# 15 gallon column desk display



## Youngherp420 (May 3, 2011)

Hello fellow frogger

All advice and tips welcomed

This is going to be my last tank i will build till I am finished with college.(For now).This will hold a pair of pumilo, most likely some basti's. I hope this build will be inspirational to others and a place to of discussion and help for new members/long term members. I hope you all will enjoy this build and follow because I have some questions along the way.

*Design:* This will have a center piece of a tree trunk with branches going into the ground. The tree will go from the top of the tank all the way to the bottom. I want this tank to be seen from all angles to view the frogs and this masterpiece. I will have a small Conner piece deposit area for natural affect and from depositing tads( I hope). The tree trunk and branches will be piping that are bent to match the shape I wish to project.. Then covered with Eco web to promote moss growth and have a realistic look. I plan on having a false bottom that is 1inch or two high.

*Tank: * Going with a 15 gallon column with custom canopy for the top to hid all the equipment and a bottom covering to make it look nice 

*Lighting: * I plan on getting either a double hood with two 6500k bulbs or A round dome with LED lights. Or even something completely different, Not sure how I’m going to light this tank. Only for now

*Misting: * I will Have the Mistking system with maybe 4 nozzles to cover ever side of the tree. Not sure if that’s too much or not. I wanted to do the double nozzle one in the front aimed at the tree and the one in the back. 

*Circulation: * I want to get a small fan or too for recirculation in the tank, My plan is to get 2 curved pipes and middle piece. Then put the fan in the middle piece and have the pvc pipe go into the tank. Will explain later.

*Plants: * Not too sure on the type of plants or how many plants, All I know is a lot of bromeliads.

*Temperature: * I plan on getting a monitoring system to make sure them temperature and the humidity is absolutely perfect.

Finally I hope you enjoy and stay put. I will be going out for the tank tomorrow.
---*---
▶ [Exercise details] Retype everything in the build post from "# 15 gallon" down to "along the way.". The rows have no connection to the build post.

[Stored entries]
---*---
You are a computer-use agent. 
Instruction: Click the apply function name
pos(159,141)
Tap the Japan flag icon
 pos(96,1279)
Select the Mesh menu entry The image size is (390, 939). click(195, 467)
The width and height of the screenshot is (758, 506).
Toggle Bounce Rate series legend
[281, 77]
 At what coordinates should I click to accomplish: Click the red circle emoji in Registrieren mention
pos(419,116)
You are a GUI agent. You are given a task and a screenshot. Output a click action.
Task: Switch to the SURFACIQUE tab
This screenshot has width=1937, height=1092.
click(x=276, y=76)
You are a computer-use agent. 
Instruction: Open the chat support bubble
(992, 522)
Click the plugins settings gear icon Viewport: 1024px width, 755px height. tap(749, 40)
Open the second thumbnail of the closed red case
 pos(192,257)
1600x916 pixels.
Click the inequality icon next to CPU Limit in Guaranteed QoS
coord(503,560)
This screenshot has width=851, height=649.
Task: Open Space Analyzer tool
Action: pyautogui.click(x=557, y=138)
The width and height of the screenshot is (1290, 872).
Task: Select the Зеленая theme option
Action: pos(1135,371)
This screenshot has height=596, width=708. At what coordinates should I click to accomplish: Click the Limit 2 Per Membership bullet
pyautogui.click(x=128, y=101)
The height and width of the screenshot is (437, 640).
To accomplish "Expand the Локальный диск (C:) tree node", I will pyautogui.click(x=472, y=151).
---*---
▶ [Problem solution]
# 15 gallon column desk display



## Youngherp420 (May 3, 2011)

Hello fellow frogger

All advice and tips welcomed

This is going to be my last tank i will build till I am finished with college.(For now).This will hold a pair of pumilo, most likely some basti's. I hope this build will be inspirational to others and a place to of discussion and help for new members/long term members. I hope you all will enjoy this build and follow because I have some questions along the way.